Given text:

Re: Proposal: freeze Thrift starting with 2.1.0

2014-03-11 Thread Edward Capriolo
I can agree with not liking the construction kit approach.

Redis http://redis.io/commands 40 plus commands over telnet.

elastic search: json over http:
http://www.elasticsearch.org/guide/en/elasticsearch/reference/current/search-search.html

couch db: json over http and javascript:
http://docs.couchdb.org/en/latest/intro/tour.html

mongo db: json over binary api, with javascript and in database map reduce.

At this point it is just different strokes for different folks, some people
want a query api because they dont get nosql and some dont.


On Tue, Mar 11, 2014 at 8:35 PM, Jonathan Ellis jbel...@gmail.com wrote:

 I don't think we're well-served by the construction kit approach.
 It's difficult enough to evaluate NoSQL without deciding if you should
 run CQLSandra or Hectorsandra or Intravertandra etc.

 On Tue, Mar 11, 2014 at 7:16 PM, Russell Bradberry rbradbe...@gmail.com
 wrote:
  I didn't mean a someone should maintain a fork of Cassandra. More like
  something that could be dropped in. Just like clients have to keep up
 with
  the server, a project like this would also.  I think if the interface was
  pluggable it would also allow others to expand and come up with new
  interfaces that can possibly expand the user base.  One example would be
 a
  built in REST interface that doesn't rely on an external web server that
  translates requests to CQL, just drop in a JAR and the interface comes
  available.
 
  This would also lend itself to allow anyone to write an interface in any
  (JVM) language they want, if they want to add external stored procedures
  via this interface then they would be able to.   I'm for the removal of
  Thrift in the trunk, but I think there is a use-case for an extensible
  interface.
 
  I still seem to remember there was a few angry users when Avro was
 removed.

Recorded data:
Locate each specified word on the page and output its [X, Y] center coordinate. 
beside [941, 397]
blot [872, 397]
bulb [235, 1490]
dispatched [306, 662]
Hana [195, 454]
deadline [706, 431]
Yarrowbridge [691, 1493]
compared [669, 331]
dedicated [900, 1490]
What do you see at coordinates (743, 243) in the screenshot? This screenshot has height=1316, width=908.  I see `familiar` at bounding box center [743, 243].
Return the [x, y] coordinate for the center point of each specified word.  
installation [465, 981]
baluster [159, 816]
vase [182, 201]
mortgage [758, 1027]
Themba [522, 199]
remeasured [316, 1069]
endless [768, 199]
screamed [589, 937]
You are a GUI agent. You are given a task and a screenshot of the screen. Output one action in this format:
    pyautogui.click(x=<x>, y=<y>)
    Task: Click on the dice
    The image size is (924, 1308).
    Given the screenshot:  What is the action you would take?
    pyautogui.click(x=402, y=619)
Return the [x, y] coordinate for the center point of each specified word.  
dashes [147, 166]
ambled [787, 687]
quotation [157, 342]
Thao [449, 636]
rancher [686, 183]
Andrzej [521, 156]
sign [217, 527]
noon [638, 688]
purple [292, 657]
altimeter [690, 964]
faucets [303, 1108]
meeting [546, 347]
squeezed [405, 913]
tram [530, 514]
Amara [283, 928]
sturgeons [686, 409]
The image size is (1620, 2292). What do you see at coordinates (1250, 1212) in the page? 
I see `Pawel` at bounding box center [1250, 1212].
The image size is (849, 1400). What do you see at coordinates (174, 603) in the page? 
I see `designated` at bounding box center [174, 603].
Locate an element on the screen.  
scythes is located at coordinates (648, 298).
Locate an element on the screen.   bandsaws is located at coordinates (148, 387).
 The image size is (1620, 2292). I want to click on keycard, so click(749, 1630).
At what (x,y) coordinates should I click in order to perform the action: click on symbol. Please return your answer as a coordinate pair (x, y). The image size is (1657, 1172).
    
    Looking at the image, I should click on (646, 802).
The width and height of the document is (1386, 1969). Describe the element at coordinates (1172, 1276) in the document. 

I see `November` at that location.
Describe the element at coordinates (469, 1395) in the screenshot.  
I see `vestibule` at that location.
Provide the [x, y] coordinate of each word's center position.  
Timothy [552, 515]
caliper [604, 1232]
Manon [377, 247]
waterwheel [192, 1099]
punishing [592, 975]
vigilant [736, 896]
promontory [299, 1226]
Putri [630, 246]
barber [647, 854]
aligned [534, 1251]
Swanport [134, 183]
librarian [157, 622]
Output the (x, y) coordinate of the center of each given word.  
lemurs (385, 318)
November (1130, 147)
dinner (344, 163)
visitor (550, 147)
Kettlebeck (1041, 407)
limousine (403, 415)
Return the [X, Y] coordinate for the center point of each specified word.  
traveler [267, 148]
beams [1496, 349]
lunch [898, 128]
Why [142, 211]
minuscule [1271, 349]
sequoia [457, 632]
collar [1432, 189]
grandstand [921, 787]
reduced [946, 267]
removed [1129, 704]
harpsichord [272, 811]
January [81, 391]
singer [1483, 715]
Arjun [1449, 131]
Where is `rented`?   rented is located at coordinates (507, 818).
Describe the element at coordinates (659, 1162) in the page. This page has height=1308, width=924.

Exercise set:
1 – Condense the paragraph of the Thrift thread that begins "This would also lend itself" into a short bulleted list that keeps its main facts.
2 – Decide whether each statement agrees with the Thrift thread, answering yes or no and quoting the deciding words: (a) Redis offers 40 plus commands over telnet. (b) CouchDB is described as using a binary API. (c) Russell Bradberry opposes removing Thrift from the trunk.
3 – Reproduce word for word the part of the Thrift thread that opens with the words containing "couch db: json" and closes with "or Intravertandra etc.".
Use only the Thrift thread as your source.

Responses in order:
1 –
- A pluggable interface would let anyone write an interface in any JVM language.
- Anyone who wanted to could add external stored procedures through that interface.
- The writer supports removing Thrift from the trunk but sees a use-case for an extensible interface.

2 –
(a) Yes: "40 plus commands over telnet."
(b) No: "couch db: json over http and javascript"
(c) No: "I'm for the removal of Thrift in the trunk"

3 –
couch db: json over http and javascript:
http://docs.couchdb.org/en/latest/intro/tour.html

mongo db: json over binary api, with javascript and in database map reduce.

At this point it is just different strokes for different folks, some people
want a query api because they dont get nosql and some dont.


On Tue, Mar 11, 2014 at 8:35 PM, Jonathan Ellis jbel...@gmail.com wrote:

 I don't think we're well-served by the construction kit approach.
 It's difficult enough to evaluate NoSQL without deciding if you should
 run CQLSandra or Hectorsandra or Intravertandra etc.